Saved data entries
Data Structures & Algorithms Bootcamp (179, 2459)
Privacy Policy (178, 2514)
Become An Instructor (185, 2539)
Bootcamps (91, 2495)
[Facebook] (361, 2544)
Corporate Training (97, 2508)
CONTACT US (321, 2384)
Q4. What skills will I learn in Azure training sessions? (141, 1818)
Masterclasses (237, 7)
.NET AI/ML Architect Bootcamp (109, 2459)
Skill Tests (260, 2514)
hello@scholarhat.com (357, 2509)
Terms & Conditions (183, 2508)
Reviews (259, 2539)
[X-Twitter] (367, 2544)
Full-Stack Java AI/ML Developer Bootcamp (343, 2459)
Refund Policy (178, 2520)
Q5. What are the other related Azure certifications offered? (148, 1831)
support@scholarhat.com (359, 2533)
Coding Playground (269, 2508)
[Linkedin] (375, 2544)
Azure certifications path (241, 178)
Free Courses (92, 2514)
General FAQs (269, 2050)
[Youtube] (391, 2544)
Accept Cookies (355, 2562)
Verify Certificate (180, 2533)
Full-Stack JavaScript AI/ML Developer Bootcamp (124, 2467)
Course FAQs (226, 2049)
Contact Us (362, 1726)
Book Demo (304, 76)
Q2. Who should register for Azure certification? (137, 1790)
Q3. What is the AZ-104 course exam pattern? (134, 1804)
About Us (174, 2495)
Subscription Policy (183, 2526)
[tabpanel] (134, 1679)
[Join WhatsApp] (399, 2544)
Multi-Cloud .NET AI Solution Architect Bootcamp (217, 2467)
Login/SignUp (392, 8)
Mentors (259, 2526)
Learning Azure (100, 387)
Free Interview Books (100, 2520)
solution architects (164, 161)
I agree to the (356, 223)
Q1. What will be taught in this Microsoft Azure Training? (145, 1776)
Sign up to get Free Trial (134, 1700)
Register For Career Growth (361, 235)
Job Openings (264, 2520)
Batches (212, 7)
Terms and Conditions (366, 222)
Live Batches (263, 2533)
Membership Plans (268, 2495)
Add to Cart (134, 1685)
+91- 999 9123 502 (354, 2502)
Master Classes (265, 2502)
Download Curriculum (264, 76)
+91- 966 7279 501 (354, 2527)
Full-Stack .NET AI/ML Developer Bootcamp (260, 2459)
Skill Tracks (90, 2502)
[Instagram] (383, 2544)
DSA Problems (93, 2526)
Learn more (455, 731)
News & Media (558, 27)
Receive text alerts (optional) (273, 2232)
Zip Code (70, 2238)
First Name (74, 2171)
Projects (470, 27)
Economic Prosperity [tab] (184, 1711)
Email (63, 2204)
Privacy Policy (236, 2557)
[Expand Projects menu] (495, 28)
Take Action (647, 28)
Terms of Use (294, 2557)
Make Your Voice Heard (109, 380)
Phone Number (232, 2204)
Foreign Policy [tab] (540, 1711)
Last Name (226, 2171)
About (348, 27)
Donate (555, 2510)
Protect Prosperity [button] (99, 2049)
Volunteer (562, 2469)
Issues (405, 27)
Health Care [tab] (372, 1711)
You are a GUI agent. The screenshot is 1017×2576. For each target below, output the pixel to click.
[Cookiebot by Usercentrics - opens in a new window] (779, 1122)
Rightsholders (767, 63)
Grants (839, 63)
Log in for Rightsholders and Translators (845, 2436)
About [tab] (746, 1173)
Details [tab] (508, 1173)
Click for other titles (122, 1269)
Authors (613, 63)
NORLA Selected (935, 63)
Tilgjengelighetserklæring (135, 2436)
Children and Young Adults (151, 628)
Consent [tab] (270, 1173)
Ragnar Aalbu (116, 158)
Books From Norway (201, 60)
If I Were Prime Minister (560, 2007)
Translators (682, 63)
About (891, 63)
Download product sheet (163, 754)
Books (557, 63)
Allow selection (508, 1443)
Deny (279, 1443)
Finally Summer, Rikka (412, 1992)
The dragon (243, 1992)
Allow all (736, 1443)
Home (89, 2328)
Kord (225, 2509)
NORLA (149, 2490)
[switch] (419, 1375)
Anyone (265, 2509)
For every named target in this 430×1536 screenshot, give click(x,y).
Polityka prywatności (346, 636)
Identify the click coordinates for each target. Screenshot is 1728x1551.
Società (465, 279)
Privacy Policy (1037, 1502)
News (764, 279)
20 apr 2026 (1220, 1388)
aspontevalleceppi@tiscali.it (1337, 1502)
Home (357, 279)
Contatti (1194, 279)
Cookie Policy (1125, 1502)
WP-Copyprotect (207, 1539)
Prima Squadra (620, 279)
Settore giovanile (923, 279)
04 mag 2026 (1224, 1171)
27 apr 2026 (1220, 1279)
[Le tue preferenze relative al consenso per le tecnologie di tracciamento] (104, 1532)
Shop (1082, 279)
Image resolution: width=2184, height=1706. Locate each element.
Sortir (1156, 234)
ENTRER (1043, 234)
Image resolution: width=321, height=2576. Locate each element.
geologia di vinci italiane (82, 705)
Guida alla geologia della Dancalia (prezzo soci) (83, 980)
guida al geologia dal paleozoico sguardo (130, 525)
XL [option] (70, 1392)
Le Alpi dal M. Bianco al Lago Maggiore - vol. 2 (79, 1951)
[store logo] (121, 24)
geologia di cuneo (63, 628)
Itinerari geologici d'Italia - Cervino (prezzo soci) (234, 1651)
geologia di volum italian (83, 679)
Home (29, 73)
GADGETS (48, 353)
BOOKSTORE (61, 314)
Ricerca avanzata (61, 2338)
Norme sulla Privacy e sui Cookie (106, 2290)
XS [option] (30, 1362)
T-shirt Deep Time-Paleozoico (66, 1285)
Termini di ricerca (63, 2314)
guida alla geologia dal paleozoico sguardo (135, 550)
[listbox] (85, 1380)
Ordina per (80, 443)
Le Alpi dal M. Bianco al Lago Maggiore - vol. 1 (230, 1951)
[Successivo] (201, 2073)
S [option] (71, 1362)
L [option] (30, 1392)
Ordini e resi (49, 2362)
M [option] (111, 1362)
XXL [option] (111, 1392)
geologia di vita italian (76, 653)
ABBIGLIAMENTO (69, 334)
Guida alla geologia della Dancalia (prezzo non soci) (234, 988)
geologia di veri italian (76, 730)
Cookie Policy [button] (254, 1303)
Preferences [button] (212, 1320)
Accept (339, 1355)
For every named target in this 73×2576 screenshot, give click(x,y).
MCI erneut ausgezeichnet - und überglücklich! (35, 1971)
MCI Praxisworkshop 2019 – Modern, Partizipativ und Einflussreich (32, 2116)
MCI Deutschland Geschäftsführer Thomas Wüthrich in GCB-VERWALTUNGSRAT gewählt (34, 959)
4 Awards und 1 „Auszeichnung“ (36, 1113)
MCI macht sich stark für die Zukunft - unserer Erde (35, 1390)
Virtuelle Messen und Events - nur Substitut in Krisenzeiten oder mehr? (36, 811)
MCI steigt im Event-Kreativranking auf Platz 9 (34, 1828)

Exercise instructions
Copy out the records starting at the line containing "Grants (839, 63)" and ending at the line containing "ENTRER (1043, 234)", reproducing each line without change.

Output for this exercise
Grants (839, 63)
Log in for Rightsholders and Translators (845, 2436)
About [tab] (746, 1173)
Details [tab] (508, 1173)
Click for other titles (122, 1269)
Authors (613, 63)
NORLA Selected (935, 63)
Tilgjengelighetserklæring (135, 2436)
Children and Young Adults (151, 628)
Consent [tab] (270, 1173)
Ragnar Aalbu (116, 158)
Books From Norway (201, 60)
If I Were Prime Minister (560, 2007)
Translators (682, 63)
About (891, 63)
Download product sheet (163, 754)
Books (557, 63)
Allow selection (508, 1443)
Deny (279, 1443)
Finally Summer, Rikka (412, 1992)
The dragon (243, 1992)
Allow all (736, 1443)
Home (89, 2328)
Kord (225, 2509)
NORLA (149, 2490)
[switch] (419, 1375)
Anyone (265, 2509)
For every named target in this 430×1536 screenshot, give click(x,y).
Polityka prywatności (346, 636)
Identify the click coordinates for each target. Screenshot is 1728x1551.
Società (465, 279)
Privacy Policy (1037, 1502)
News (764, 279)
20 apr 2026 (1220, 1388)
aspontevalleceppi@tiscali.it (1337, 1502)
Home (357, 279)
Contatti (1194, 279)
Cookie Policy (1125, 1502)
WP-Copyprotect (207, 1539)
Prima Squadra (620, 279)
Settore giovanile (923, 279)
04 mag 2026 (1224, 1171)
27 apr 2026 (1220, 1279)
[Le tue preferenze relative al consenso per le tecnologie di tracciamento] (104, 1532)
Shop (1082, 279)
Image resolution: width=2184, height=1706. Locate each element.
Sortir (1156, 234)
ENTRER (1043, 234)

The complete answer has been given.